I'm still interested. I'll maintain a separate Darcs repository just in case, though, it should ever become apparent that migration away from SLIME's source control be necessary.
* Taylor Campbell [2005-09-17 19:45+0200] writes:
That makes sense. Would it be OK if the lines were changed to something like -*- mode: scheme; scheme48-package: ... -*-? (The package local variable is very useful in Scheme48 development -- in the absence of IN-PACKAGE forms, which are nonsensical with Scheme48's module system, the information provided greatly speeds development.)
Done so.
I'm still interested. I'll maintain a separate Darcs repository just in case, though, it should ever become apparent that migration away from SLIME's source control be necessary.
OK, everything is now in CVS.
Helmut.
Helmut Eller writes:
- Taylor Campbell [2005-09-17 04:47+0200] writes:
Is there more interest in maintaining a well-engineered & -specified protocol for general Lisp interaction, or in producing just an environment for Lisp development in Emacs, regardless of how messy the internals are, and without any provision for reuse & extension in other directions? For instance, the notion of utilizing Swank in the McCLIM tools has been considered, where those tools would serve as a Swank front end, if the protocol were sufficiently general and well- abstracted. (I'm not saying that SLIME should provide this, but rather that it may be a worthwhile direction to consider.)
I for one, am not interested in "general Lisp interaction". Emacs is the only front-end I want to use anyway.

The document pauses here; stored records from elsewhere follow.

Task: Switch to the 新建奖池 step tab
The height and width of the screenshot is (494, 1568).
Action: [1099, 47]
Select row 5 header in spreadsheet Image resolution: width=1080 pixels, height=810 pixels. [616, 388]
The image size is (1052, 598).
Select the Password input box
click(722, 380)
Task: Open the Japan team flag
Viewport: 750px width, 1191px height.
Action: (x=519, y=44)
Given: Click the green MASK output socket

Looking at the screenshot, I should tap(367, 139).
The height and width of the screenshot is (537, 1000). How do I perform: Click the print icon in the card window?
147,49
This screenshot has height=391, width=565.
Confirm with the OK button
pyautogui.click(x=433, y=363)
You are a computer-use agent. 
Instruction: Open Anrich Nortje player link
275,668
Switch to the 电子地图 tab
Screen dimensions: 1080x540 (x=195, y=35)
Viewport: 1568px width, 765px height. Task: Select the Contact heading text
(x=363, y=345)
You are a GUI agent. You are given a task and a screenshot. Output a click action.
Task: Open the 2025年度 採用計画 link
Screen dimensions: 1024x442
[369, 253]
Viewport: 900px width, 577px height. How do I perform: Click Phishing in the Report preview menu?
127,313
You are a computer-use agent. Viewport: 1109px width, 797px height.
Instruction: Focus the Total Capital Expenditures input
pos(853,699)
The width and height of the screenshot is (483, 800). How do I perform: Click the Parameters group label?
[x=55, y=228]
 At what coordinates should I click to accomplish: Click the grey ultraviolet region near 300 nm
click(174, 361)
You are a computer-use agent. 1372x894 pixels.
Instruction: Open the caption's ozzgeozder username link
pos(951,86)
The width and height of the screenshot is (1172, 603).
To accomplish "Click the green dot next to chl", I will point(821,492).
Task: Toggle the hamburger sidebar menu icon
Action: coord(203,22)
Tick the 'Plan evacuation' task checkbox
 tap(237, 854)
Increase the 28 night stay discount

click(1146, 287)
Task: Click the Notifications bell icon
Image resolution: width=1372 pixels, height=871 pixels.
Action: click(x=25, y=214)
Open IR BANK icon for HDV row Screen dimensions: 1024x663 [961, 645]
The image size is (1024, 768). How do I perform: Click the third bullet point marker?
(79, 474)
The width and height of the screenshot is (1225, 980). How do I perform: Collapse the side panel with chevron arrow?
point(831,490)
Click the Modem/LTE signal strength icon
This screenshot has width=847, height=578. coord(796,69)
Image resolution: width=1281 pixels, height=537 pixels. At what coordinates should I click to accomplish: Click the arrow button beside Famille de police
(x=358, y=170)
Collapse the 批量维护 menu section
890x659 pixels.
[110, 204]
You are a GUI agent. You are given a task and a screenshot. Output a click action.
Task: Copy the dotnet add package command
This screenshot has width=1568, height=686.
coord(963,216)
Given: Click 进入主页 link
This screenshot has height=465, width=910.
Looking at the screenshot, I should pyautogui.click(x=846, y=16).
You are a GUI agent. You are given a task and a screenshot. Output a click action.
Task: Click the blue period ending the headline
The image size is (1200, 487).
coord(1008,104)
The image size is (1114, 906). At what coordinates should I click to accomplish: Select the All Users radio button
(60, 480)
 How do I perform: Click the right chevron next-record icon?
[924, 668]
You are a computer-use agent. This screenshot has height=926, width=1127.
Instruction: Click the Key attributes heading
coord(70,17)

I'm however interested in interaction of Emacs with external (possibly non-lisp) interpreters/debuggers. Most of the talk about using SLIME for other things I have heard has not been more than that: talk. And I think it would be a bit silly to provide for reuse and extension if there's no actual application which uses it.
I have both an Ltk debugger and an Ltk Smalltalk-style-browser that use swank. They use swank not just for portability, but also to be add-on tools to slime (eg, it's no fun when you're looking at an Ltk window, and a debugger pops up in an emacs somewhere -- and at the same time, I want to be able to use SLIME for 95% of my Lisp interaction). Before releasing them, I'll have to clear them past my own personal QA (they shouldn't be patches against 4-month old releases), and clear them by my employer ... but, I can certainly vouch for other tools existing atop swank.
I like the slime/swank assumption that everything is ANSI and AMOP compliant as far as makes sense. And it definately makes my life easier as a swank-frontend implementor.